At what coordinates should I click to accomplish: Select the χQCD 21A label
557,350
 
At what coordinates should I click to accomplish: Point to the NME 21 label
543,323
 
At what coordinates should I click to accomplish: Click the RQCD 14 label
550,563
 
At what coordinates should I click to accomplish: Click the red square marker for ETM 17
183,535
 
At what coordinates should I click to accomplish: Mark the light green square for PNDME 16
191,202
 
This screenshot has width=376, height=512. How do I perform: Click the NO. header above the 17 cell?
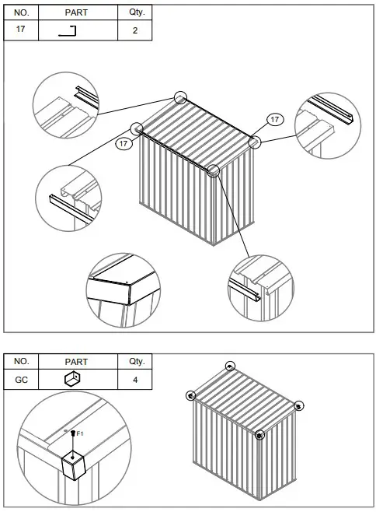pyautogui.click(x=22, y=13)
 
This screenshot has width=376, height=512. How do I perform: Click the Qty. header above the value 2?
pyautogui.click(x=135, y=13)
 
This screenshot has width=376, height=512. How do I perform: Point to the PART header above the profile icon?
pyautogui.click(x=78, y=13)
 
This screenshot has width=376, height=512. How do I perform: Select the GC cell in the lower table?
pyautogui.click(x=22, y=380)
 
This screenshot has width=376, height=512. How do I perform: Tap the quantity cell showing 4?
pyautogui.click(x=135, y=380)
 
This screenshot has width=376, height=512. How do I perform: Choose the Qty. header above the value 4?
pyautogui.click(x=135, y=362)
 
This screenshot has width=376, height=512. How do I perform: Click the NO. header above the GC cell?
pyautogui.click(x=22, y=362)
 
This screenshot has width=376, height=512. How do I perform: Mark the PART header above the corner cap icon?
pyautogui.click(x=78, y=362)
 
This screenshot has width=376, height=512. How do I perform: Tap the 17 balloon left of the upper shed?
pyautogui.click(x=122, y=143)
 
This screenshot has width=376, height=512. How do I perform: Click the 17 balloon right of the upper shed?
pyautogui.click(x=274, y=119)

...

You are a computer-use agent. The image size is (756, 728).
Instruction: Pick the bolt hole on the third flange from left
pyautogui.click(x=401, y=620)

* * *

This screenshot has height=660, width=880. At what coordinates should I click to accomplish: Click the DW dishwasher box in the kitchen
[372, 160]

--- Exercise ---
Render the listing as a JSON list of strings, one per line, starting with the line containing "At what coordinates should I click to accomplish: Select" and going on through the line containing "pyautogui.click(x=122, y=143)", skipping blank lines. Leave the pictures out.

--- Result for this task ---
[
  "At what coordinates should I click to accomplish: Select the χQCD 21A label",
  "557,350",
  "At what coordinates should I click to accomplish: Point to the NME 21 label",
  "543,323",
  "At what coordinates should I click to accomplish: Click the RQCD 14 label",
  "550,563",
  "At what coordinates should I click to accomplish: Click the red square marker for ETM 17",
  "183,535",
  "At what coordinates should I click to accomplish: Mark the light green square for PNDME 16",
  "191,202",
  "This screenshot has width=376, height=512. How do I perform: Click the NO. header above the 17 cell?",
  "pyautogui.click(x=22, y=13)",
  "This screenshot has width=376, height=512. How do I perform: Click the Qty. header above the value 2?",
  "pyautogui.click(x=135, y=13)",
  "This screenshot has width=376, height=512. How do I perform: Point to the PART header above the profile icon?",
  "pyautogui.click(x=78, y=13)",
  "This screenshot has width=376, height=512. How do I perform: Select the GC cell in the lower table?",
  "pyautogui.click(x=22, y=380)",
  "This screenshot has width=376, height=512. How do I perform: Tap the quantity cell showing 4?",
  "pyautogui.click(x=135, y=380)",
  "This screenshot has width=376, height=512. How do I perform: Choose the Qty. header above the value 4?",
  "pyautogui.click(x=135, y=362)",
  "This screenshot has width=376, height=512. How do I perform: Click the NO. header above the GC cell?",
  "pyautogui.click(x=22, y=362)",
  "This screenshot has width=376, height=512. How do I perform: Mark the PART header above the corner cap icon?",
  "pyautogui.click(x=78, y=362)",
  "This screenshot has width=376, height=512. How do I perform: Tap the 17 balloon left of the upper shed?",
  "pyautogui.click(x=122, y=143)"
]